Novo Nordisk said that other common adverse events have included reactions at injection site, itching, rash, allergic reactions, lipodystrophy, weight gain, and swelling of the hands and feet. Tresiba may also cause heart failure in patients taking thiazolidinediones for type 2 diabetes.
Additionally, Novo Nordisk reported that the use of Tresiba in patients age 1 and older who have type 2 diabetes is supported by findings from previous studies that included adults.
However, the insulin is not recommended for patients with keatoacidosis, or young patients who do not need more than 5 units of insulin per day. It is currently unknown whether Tresiba is safe and effective in patients who are younger than 1-year-old.
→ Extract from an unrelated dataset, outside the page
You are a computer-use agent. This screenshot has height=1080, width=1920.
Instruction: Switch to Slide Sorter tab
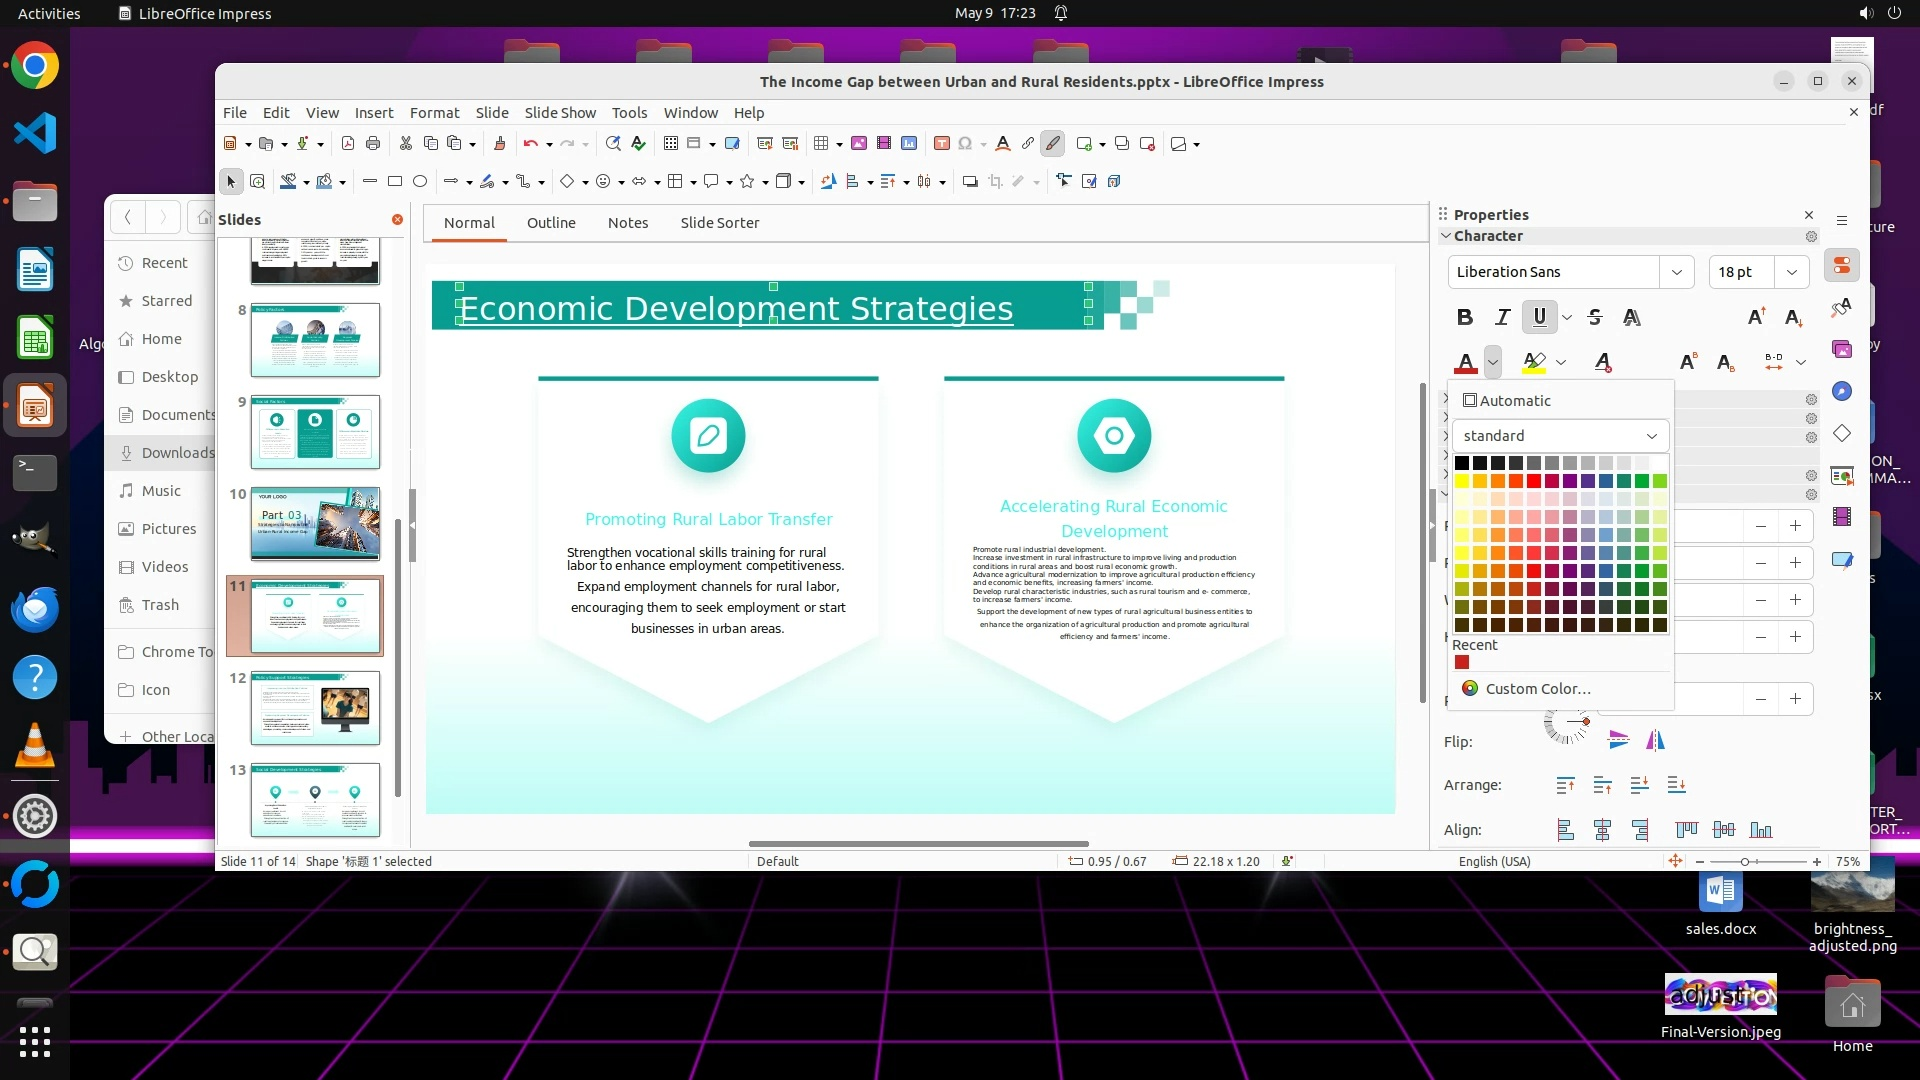coord(719,223)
Tresiba is available in the FlexTouch device as a 100 units/mL or 200 units/mL pen, which is the only prefilled insulin pen without a push-button extension, according to the press release. The U-100 FlexTouch can deliver up to 800 units in 1 injection, and the U-200 FlexTouch can deliver up to 160 units per injection.
Novo Nordisk warns patients not to share their Tresiba FlexTouch with others due to a potential risk for developing a serious infection.
Patients with commercial insurance may qualify for the Tresiba Instant Savings Card that reduces co-pays for the drug as low as $25, according to Novo Nordisk.
"We are seeing a rise in the number of children and adolescents with diabetes in the US, especially those with type 2, and are proud to support these patients by offering new and effective treatment options," said Todd Hobbs, MD, US chief medical officer at Novo Nordisk. "It can be challenging for children with type 1 diabetes and their parents to manage blood sugar levels and keep up with multiple injections throughout an already busy day. With this approval, they now have another option of a long-acting insulin that is dosed once daily."